We have been creating computer programs using programming for more than a century. However, machine learning has quickly taken over the world during the previous few decades. Many of us are unaware of the differences between traditional programming and machine learning, despite the fact that they have become an essential part of our daily lives.

Normal programming and machine learning are different in that normal programming seeks to solve a problem by using a specified set of rules or reasoning. Machine learning, in contrast, examines the input data and solutions to the problem in order to build a model or logic for it.

What Is Programming?

We can explain the difference between machine learning and traditional programming on more than one level. This blog assumes that you know nothing about programming at all. So let’s first understand what programming means in simple terms.

Computers are complex, powerful machines able to perform tasks beyond human ability. But as unique and remarkable as they are, computers are useless in themselves. They are complicated tools that have no intuition and can do nothing on their own. Computers need the help of humans to tell them what to do.

That’s what programming is: telling a computer what to do. We do this by writing a set of instructions in a language that the computer can understand. This set of instructions, or code, is known as a computer program or software, and the process of writing such code is called programming.

When you cook a recipe, you are the computer, while the recipe’s author is the programmer. The author gives you a set of instructions (program), and you read and follow them step by step.
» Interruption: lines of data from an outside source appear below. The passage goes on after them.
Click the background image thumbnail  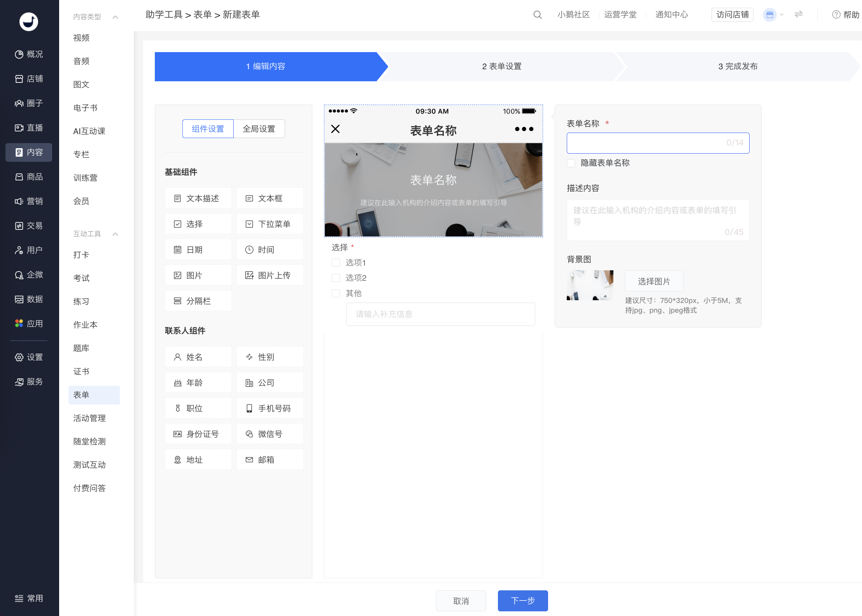coord(590,285)
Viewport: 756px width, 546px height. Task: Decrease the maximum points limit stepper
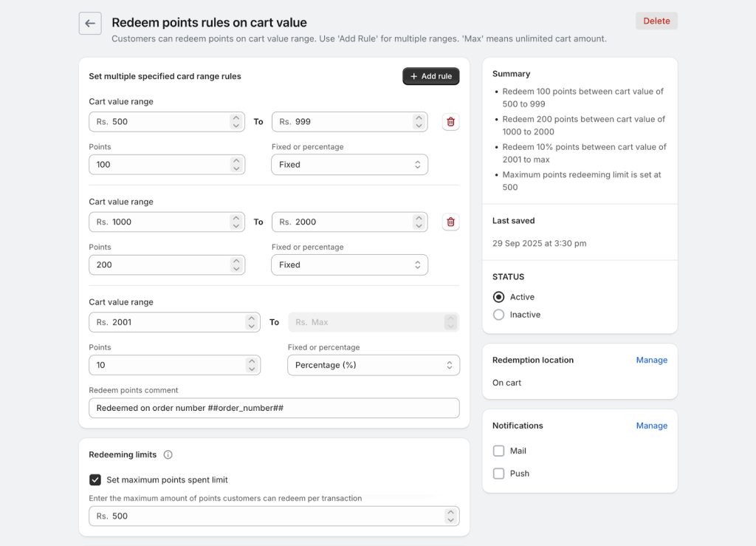tap(450, 520)
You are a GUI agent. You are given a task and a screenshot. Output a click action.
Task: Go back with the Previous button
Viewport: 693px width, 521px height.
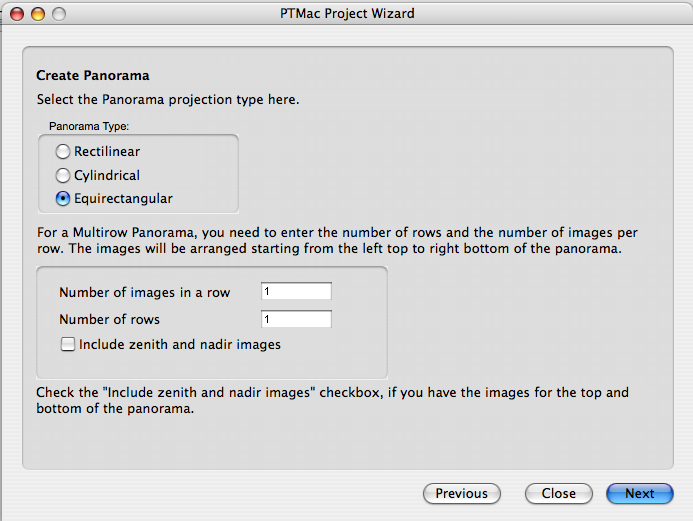[x=462, y=493]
Programming has been around for more than a century, and the earliest software dates back to the mid-1800s. Computer programs are all around us. From the movies we stream to the shopping we do, code makes it all possible.

What Is Machine Learning?

Telling computers what to do has turned out fantastic for us. We’ve built operating systems, websites, and loads of other computer programs that help us accomplish day-to-day tasks. But the thing with computers is that they have no intuition. We must explicitly tell them every single step; they cannot do anything on their own.
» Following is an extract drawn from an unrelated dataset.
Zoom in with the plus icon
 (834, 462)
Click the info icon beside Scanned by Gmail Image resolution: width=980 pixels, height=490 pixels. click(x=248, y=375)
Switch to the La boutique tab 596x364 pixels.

What if you could teach computers to develop a sort of intuition? How cool would it be if computers could learn from experience just like humans (assuming that humans do learn from their experience, even though there are plenty of historical examples that claim otherwise)? Imagine machines being able to improve over time, entirely on their own.

That’s exactly what machine learning is: teaching computers to learn and act as humans do. It means writing algorithms for computers to access data and use them to learn for themselves. The process involves giving the machine input data to learn from, as well as an algorithm to use. The computer then processes the algorithm and learns how to function on its own.
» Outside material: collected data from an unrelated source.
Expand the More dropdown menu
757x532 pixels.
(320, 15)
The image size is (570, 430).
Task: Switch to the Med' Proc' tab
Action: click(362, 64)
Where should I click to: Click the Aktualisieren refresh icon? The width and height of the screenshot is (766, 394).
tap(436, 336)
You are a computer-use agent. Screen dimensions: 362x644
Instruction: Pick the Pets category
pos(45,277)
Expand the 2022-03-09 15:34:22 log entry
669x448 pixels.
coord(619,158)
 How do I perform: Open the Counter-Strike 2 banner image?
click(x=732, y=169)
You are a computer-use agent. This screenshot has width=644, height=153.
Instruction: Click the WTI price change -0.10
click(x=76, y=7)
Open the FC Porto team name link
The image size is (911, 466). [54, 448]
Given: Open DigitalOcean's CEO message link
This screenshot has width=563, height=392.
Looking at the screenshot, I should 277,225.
Remember, when you search for dogs on Google, it gives you relevant images? How does Google know what “dog” means? Well, Google’s computer first gets a large number of dog images so that it can learn what dogs look like. Then, it searches for patterns of colors and pixels that help it predict if a given image is a dog. This is machine learning in action.

The Difference Between Normal Programming and Machine Learning

Conventional programming is a manual process. It requires a programmer to create the rules or logic of the program. You have to manually come up with the rules and feed it to the computer alongside input data. The machine then processes the given data according to the coded rules and comes up with answers as output.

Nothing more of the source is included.